I just finished reading all 35 pages of Proposed Rule 10b-21. As with all previous rules it has NO TEETH.

None of these rules have a cause and effect relationship. If I ask my child not to do something with out explaining to him the consequences of his actions, I will likely have little success in changing his behavior. These rules without clear penalties will not change the behavior of those intent on cheating the small investors and attempting to destroy Companies. If you do not have the authority to spell out unacceptable behavior and mandatory fines, please ask Congress for that authority.

I believe that no rule, or law, should exceed one page in length. If you can not say it in one page you need to fine someone that can.

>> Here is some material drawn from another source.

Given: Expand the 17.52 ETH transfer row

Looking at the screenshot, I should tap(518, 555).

For instance this rule should read something like:

1-Shorting will only be allowed with a pre borrow. This would, of course, require that all shares be serially numbered by the Company when issued and followed through all transactions. Without a means to clearly identify each and every share at all times you are kidding yourselves about cleaning up this mess.

2-Any fail to deliver for any reason shall be bought in on T+3, no exceptions.

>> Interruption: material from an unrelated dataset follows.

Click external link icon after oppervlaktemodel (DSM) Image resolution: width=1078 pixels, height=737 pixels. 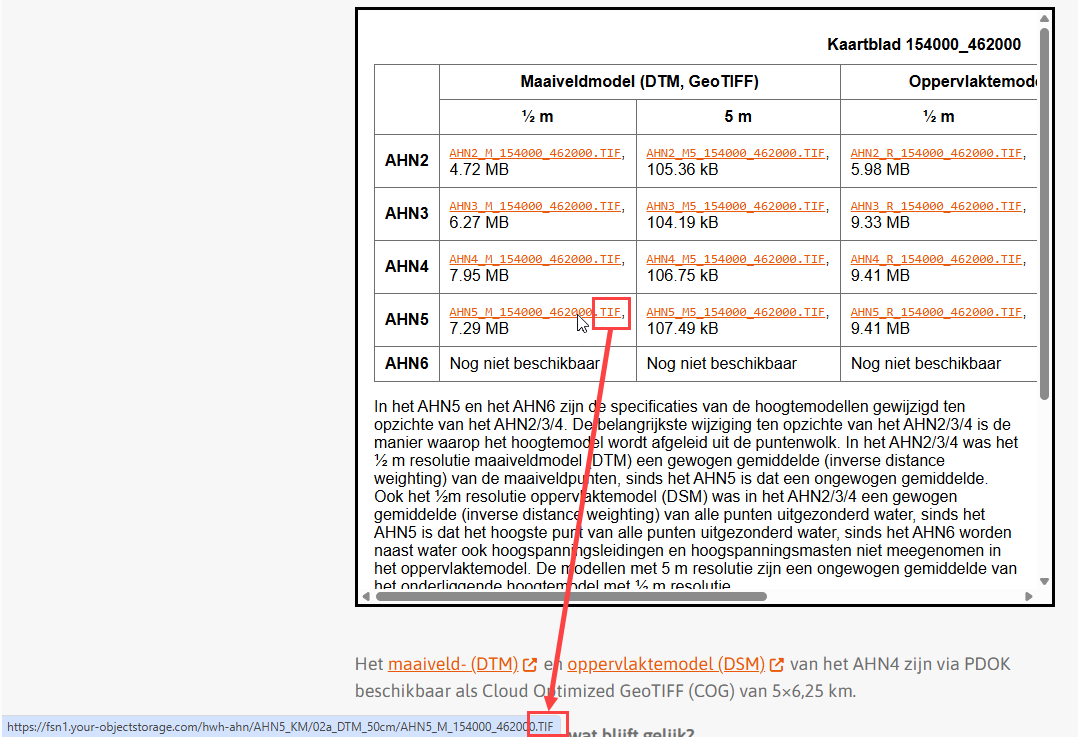pos(778,665)
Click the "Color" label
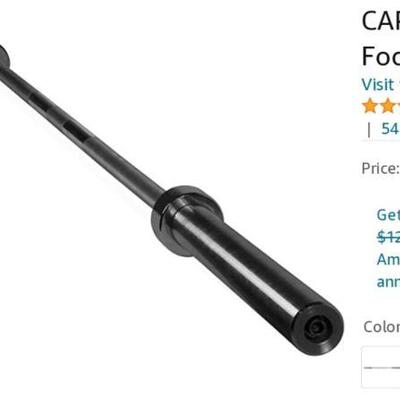 (382, 327)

3-Anyone not abiding by the above shall be fined 3 times the market value of the offence. The third such offence shall result in the guilty party being banned from the market for life.

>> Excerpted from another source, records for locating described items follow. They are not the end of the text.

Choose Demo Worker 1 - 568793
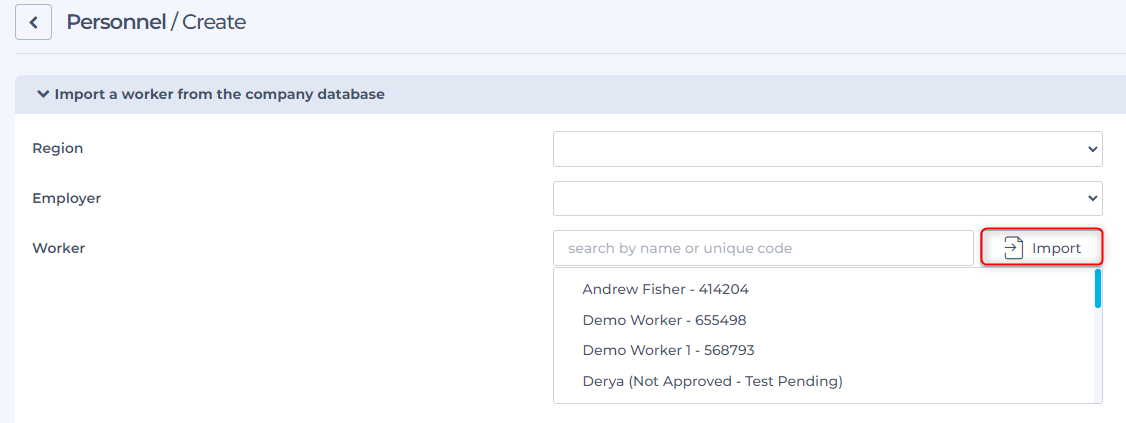This screenshot has width=1126, height=423. (668, 350)
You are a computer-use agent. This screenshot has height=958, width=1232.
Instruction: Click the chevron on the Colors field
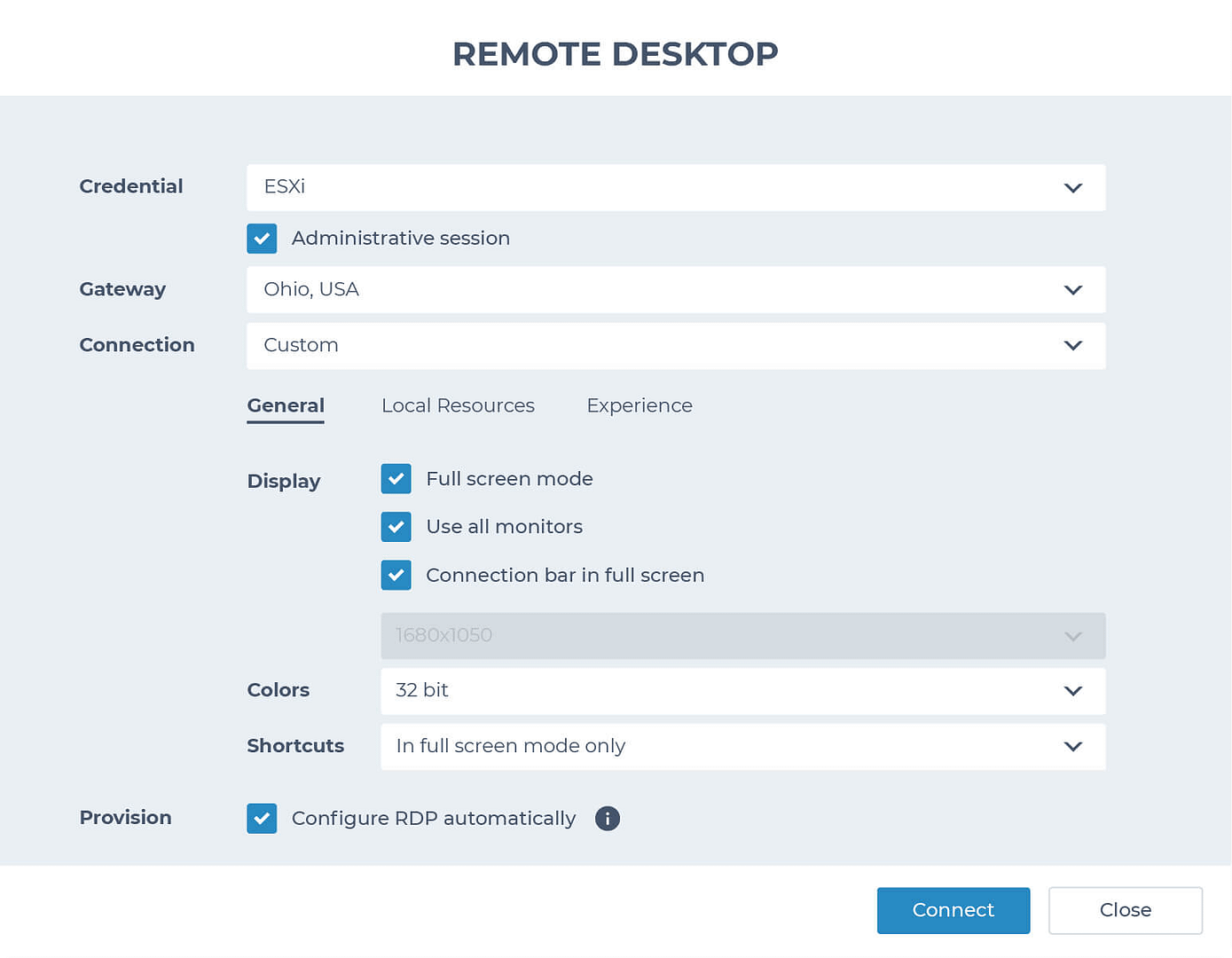[1072, 691]
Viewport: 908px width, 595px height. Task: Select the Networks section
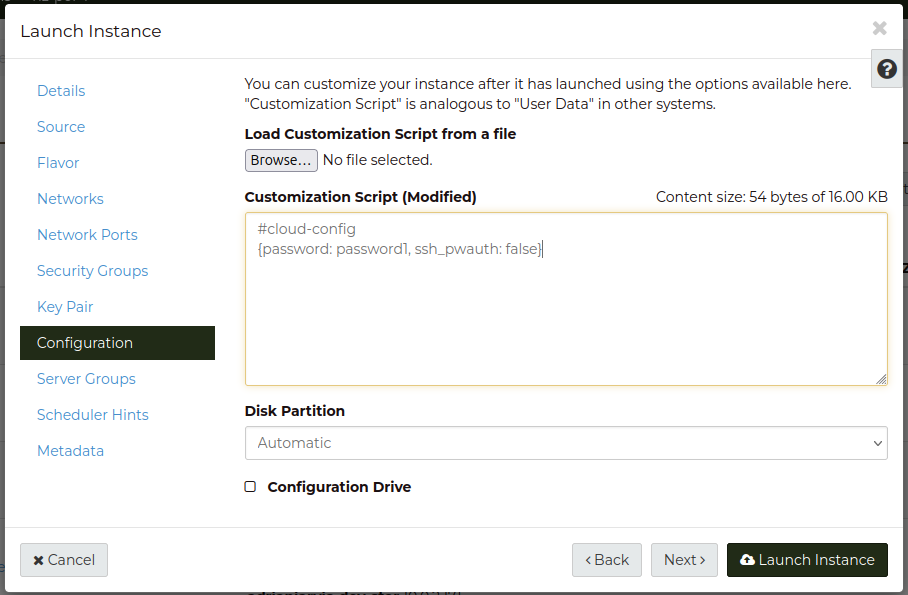[x=70, y=199]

On page 27 you ask about liquidity again. I believe that you are overly concerned with liquidity. We do not need the artificial liquidity we now have with the option maker exemption. Let the markets work naturally and liquidity takes care of itself.

In summary:

1-Identifiy and track all shares issued with a serial number.
2-Require a pre borrow before a short.
3-Spell out the required corrective action for failing to follow the rules.
4-Discribe the mandatory penalty for unacceptable behavior.

I believe that these actions will clean up the NSS problems in a hurry by changing behavior, or permanently banning the crooks from our markets.